My birthday has always been the best time of my life. My mom would call and sing me Happy Birthday (she can’t sing, but its cute) and we would talk and laugh. I miss that so much especially today.
I have been in tears since waking up today. My kids did not know it was my birthday and even if they did they never said Happy Birthday momma. That does not hurt as much as knowing that I will never have my mother sing Happy Birthday to me again. I will never get a 10 page text message from her. A letter in the mail. She is my Wonder Woman and I miss her more than ever.

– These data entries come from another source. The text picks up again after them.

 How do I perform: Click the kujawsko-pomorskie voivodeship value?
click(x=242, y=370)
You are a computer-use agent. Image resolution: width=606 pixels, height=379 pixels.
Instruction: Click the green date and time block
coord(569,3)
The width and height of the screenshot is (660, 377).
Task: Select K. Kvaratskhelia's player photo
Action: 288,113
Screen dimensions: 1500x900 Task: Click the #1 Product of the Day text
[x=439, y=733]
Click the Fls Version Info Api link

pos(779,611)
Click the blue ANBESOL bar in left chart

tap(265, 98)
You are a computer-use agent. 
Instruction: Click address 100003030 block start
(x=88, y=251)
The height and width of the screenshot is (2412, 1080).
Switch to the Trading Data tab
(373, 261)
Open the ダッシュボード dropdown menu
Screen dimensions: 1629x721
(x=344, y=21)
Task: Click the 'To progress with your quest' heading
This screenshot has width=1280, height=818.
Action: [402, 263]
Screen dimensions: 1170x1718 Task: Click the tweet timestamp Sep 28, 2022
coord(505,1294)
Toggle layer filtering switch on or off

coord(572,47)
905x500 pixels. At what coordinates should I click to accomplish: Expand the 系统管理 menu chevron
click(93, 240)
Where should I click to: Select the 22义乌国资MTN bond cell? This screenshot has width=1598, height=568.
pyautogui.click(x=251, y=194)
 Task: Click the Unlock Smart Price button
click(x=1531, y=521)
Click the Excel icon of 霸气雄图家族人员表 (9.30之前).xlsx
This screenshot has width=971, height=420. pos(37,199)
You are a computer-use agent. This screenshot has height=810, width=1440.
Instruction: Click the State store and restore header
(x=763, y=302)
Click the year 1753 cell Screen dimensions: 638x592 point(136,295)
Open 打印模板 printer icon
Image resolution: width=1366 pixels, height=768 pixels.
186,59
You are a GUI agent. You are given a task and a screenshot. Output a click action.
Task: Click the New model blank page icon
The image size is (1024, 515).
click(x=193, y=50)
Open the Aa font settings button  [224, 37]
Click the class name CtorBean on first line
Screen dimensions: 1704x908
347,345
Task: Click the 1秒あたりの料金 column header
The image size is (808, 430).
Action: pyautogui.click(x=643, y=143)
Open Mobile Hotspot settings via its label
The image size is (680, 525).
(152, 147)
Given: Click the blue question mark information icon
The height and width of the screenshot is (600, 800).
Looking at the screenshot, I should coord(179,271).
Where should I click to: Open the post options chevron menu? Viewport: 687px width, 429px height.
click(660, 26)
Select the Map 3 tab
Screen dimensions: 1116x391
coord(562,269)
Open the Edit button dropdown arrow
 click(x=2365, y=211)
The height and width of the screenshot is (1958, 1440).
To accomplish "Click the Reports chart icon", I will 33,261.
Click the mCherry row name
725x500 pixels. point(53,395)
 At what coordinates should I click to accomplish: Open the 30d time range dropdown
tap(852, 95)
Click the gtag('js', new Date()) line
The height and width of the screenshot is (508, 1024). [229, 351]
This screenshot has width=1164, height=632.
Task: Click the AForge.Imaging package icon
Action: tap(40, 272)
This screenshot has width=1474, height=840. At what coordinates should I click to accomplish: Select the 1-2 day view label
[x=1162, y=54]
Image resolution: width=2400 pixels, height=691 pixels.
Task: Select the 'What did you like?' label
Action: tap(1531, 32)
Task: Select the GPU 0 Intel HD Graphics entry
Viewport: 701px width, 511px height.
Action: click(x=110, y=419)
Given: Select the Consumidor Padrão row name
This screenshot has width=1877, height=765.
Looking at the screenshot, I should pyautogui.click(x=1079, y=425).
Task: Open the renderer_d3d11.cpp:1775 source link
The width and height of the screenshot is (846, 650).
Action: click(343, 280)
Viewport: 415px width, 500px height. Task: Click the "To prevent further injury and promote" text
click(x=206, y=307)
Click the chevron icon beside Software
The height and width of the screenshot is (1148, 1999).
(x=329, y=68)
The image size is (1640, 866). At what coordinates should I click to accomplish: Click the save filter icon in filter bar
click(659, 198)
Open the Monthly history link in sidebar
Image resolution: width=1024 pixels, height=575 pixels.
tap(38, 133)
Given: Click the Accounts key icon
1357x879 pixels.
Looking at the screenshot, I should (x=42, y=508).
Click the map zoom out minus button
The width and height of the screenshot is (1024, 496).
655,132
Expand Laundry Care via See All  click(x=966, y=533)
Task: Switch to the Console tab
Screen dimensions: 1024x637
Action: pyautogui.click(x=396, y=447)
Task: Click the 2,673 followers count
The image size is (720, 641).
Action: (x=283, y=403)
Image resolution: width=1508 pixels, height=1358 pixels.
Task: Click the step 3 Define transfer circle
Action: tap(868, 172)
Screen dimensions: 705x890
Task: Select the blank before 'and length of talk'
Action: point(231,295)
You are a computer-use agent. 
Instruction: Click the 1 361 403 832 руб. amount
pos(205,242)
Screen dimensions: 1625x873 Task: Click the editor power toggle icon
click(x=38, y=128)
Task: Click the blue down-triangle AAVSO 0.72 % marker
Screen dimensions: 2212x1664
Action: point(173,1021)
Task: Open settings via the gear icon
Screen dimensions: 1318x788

If you are reading this take the time to call your mother and those in your life that you love call them, go hang out with them and most of tell them you love them. Tomorrow is not promised so go put your arms around them and tell them you love them because when they are gone you can’t tell them anymore. While my mother passed of cancer in 2017 I tell her picture and ashes that I love you momma every day. I look at the books and touch her handwritings, listen to Tina Turner cause she is her favorite singer doing these things makes me smile and feel closer to her, but it makes me miss her more than ever. So today on my birthday I sit in my office crying because I wish more than ever that I could get a call from my mother singing me happy birthday and calling me be the that nickname that I hated so much.
When you come from a single parent home the bond with your sole parent is unbreakable and when you loose that person it hurts you more than anything. I have never lost a child (Thank God), but I have to say this pain in my heart and soul just to hear her voice and to crawl and be in her arms just one more time.